If you follow me on twitter, you may have caught me sharing posts about Basic income over the last couple of days. Most notably a petition to the European Union which closes today. The petition is to investigate basic income, not to actual start it, but it’s the first step, and one that I increasingly think needs taking. It’s an idea I’ve been exploring for a little while, as an alternative to things like minimum wages or living wage. Sounds a bit ridiculous doesn’t it, just giving *everyone*, regardless of their financial situation, enough money to live on. And surely we can’t afford it?
But I’m beginning to think what we can’t afford is going on the way we are.

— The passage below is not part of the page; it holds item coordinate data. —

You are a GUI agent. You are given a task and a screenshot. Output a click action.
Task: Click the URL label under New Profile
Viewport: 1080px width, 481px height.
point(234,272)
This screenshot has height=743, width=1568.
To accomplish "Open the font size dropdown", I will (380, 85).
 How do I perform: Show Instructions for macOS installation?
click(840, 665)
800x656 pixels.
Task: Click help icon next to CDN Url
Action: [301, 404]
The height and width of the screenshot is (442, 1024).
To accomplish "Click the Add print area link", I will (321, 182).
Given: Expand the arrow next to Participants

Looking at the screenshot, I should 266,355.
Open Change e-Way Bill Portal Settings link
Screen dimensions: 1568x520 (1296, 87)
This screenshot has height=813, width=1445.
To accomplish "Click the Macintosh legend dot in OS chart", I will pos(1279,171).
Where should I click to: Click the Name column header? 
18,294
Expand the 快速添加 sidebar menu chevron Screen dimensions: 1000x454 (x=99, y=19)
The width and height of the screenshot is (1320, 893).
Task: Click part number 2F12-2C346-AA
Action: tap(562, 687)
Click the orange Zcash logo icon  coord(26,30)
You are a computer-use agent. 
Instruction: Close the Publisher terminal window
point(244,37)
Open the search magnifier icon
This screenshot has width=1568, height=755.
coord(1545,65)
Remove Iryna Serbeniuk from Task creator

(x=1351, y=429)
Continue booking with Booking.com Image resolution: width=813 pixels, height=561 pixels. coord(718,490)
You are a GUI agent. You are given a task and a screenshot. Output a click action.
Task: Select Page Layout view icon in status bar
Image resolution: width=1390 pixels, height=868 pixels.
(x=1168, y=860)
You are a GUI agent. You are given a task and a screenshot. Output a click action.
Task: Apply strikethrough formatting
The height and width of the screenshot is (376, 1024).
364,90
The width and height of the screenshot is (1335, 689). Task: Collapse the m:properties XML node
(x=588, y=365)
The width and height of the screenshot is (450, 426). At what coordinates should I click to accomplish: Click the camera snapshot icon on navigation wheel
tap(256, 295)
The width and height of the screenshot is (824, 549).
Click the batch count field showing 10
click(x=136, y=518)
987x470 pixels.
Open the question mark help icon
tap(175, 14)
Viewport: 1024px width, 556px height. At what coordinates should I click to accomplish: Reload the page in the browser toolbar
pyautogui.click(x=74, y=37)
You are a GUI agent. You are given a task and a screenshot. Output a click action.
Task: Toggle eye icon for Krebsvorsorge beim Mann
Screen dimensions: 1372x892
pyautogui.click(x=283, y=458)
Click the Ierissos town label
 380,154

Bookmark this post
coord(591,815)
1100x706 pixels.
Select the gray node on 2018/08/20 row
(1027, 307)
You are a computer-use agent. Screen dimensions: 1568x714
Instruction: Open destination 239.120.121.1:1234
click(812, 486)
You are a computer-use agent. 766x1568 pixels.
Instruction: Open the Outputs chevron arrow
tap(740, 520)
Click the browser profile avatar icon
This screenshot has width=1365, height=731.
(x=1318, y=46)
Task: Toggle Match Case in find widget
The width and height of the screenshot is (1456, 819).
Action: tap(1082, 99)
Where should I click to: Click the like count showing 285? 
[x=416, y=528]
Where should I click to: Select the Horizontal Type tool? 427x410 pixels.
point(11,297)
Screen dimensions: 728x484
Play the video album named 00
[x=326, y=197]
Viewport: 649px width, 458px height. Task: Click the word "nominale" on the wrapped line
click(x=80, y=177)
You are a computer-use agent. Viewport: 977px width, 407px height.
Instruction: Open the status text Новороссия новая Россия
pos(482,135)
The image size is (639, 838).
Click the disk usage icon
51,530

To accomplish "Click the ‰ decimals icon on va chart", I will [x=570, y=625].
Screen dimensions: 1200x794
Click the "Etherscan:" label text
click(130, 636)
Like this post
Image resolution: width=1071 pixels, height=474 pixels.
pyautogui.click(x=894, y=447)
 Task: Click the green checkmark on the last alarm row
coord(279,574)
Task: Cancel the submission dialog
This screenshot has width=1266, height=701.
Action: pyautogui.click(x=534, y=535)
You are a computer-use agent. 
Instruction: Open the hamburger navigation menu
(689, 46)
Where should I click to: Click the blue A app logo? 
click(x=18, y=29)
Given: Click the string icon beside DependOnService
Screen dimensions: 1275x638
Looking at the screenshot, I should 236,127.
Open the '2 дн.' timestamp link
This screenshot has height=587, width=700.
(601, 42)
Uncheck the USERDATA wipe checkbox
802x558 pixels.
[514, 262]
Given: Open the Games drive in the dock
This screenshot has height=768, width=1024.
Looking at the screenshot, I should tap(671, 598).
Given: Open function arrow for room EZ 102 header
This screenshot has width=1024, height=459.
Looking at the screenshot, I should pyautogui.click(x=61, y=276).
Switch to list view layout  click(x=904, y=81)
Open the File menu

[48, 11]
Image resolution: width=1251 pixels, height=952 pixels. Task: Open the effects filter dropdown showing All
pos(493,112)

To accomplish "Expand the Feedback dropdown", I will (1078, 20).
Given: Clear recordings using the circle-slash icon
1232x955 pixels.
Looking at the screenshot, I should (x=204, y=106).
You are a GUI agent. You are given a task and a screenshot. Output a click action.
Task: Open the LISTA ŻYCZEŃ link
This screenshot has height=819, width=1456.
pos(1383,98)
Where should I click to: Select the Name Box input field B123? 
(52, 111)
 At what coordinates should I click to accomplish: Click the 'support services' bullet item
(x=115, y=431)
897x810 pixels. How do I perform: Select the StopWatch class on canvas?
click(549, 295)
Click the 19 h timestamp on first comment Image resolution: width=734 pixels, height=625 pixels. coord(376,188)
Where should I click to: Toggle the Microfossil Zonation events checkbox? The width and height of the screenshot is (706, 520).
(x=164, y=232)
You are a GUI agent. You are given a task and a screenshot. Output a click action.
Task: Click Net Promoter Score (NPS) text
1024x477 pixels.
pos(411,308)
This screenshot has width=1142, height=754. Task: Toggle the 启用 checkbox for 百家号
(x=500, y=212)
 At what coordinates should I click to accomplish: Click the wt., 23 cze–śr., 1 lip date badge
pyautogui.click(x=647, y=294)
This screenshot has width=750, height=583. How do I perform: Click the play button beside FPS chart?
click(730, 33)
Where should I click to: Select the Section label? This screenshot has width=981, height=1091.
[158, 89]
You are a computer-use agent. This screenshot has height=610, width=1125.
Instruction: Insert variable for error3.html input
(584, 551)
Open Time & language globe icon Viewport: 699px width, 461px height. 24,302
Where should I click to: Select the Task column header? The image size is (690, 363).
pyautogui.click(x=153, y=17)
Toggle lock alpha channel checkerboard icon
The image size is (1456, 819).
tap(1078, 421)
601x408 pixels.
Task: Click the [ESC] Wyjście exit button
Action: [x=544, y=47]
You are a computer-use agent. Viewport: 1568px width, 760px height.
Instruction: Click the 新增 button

Austerity appears to mean pushing money at banks and rich people (quantitative easing and tax cuts) while cutting benefits for people with next to nothing. (Bedroom tax. Benefits sanctions. Welfare.) And each pound cut from those with little actually means less money going into the economy as people cut back on food. Heating. You know, luxuries like that.
What would it look like instead if we put money into the system from the ground up? Can you imagine it? What would you do if you had an income of £10,000 a year?
It’s not a lot, is it, £10,000. It wouldn’t be luxurious living. But you could get by on it. You could study. Start that business you’ve already dreamed about. Work hours that fitted around the children if you wanted or needed to work for a top up. And you wouldn’t have to accept just any old job, so I think employers would suddenly find that they’d have to make working for them a bit more attractive and respect their employees.
Wouldn’t the system fall apart though, if people didn’t need to work?
Here’s the thing. When pilots have been done on this kind of system, people do still work. People like working. They like being busy, feeling important, achieving something. And they like extra money Yes, some people stop working, or cut down their hours, but that might mean that the people who want to work can find jobs, and the people who don’t don’t have to do the whole benefits rigmarole that costs a fortune to implement anyway.
And what’s more, educational outcomes are improved. (Teenagers aren’t out scrabbling for jobs to help support their family – school attendance rates are improved.) Crime levels drop, health levels improve. (Which means lower costs for emergency systems and so on – it’s convoluted working out how this all interacts, but I think the overall is positive.) There have been a number of trials around the world of various sections of this system, and they are, as far as I can tell, positive.
One of the things that I think would make a huge difference, is that women could be far more independent even while having children. You would be able to stay home with your baby if you wanted to. Or work flexibly. I think the implications are immense – although I haven’t been able to find any articles focussed on this aspect.
What I do find though, is articles discussing the moral aspects of the system. Shouldn’t work pay? Isn’t it better to be gainfully employed – a striver, not a skiver? Our coalition government and media is full of this kind of assertion, and it seems to me that it isn’t based on anything other than fear and control. Money is given away all over the place already, and we don’t know where half of it is going. Let’s be up front about it, accept that all people deserve to live in dignity and explore what basic income could do for society. It’s got to be worth a try.